» **Task requirements**
Return all the entries exactly. No pictures.

» **Source information**
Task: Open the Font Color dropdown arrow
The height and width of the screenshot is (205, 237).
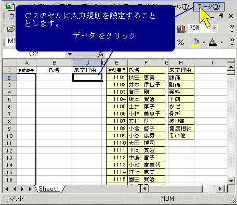Action: click(221, 42)
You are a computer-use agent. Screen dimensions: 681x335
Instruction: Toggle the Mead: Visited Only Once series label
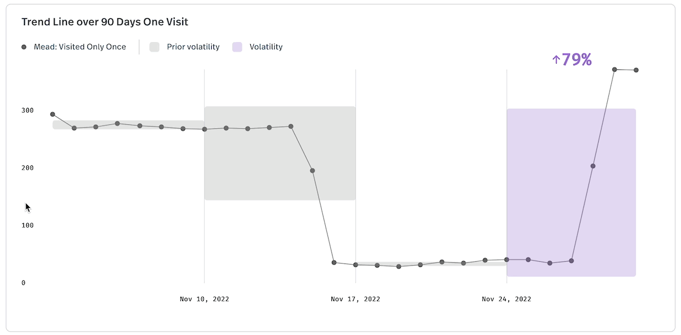pos(80,47)
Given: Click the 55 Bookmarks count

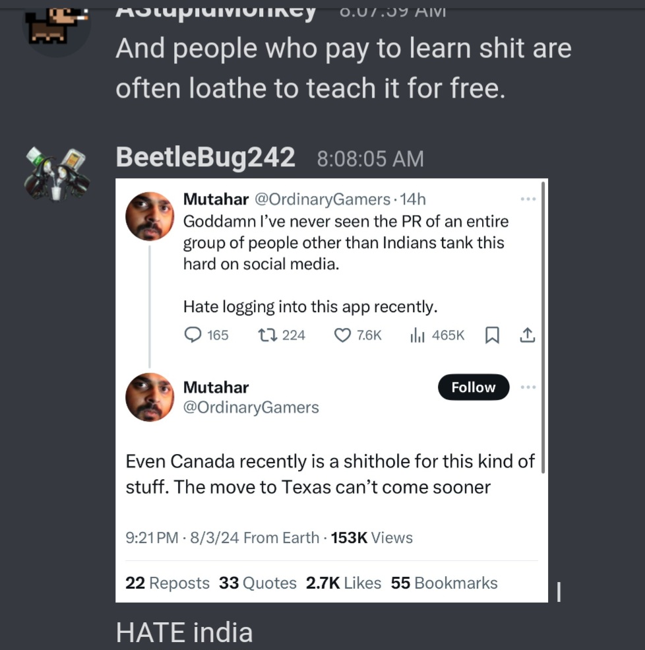Looking at the screenshot, I should [444, 583].
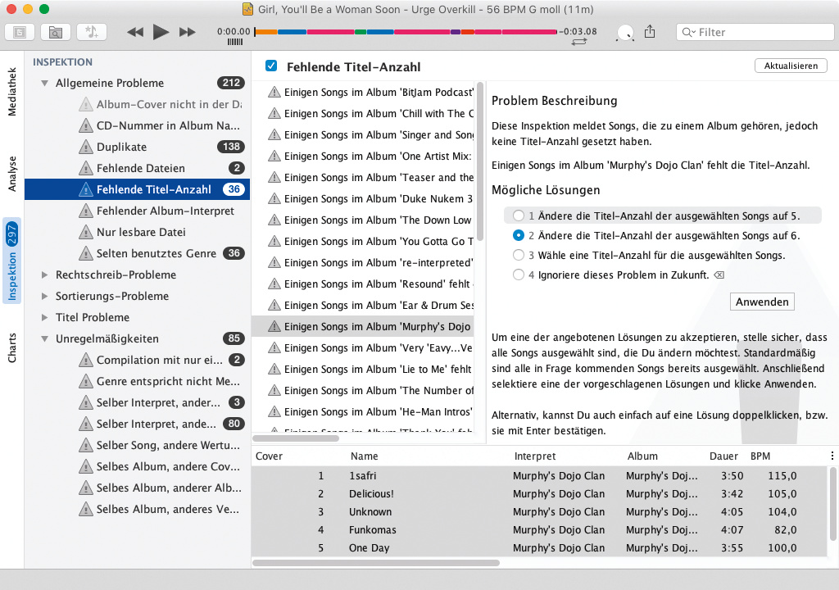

» **Finished task**
Task: Open the Font Color dropdown arrow
The height and width of the screenshot is (205, 237).
Action: click(221, 42)
You are a computer-use agent. Screen dimensions: 681x335
Instruction: Toggle the Mead: Visited Only Once series label
pos(80,47)
Given: Click the 55 Bookmarks count

Looking at the screenshot, I should [444, 583].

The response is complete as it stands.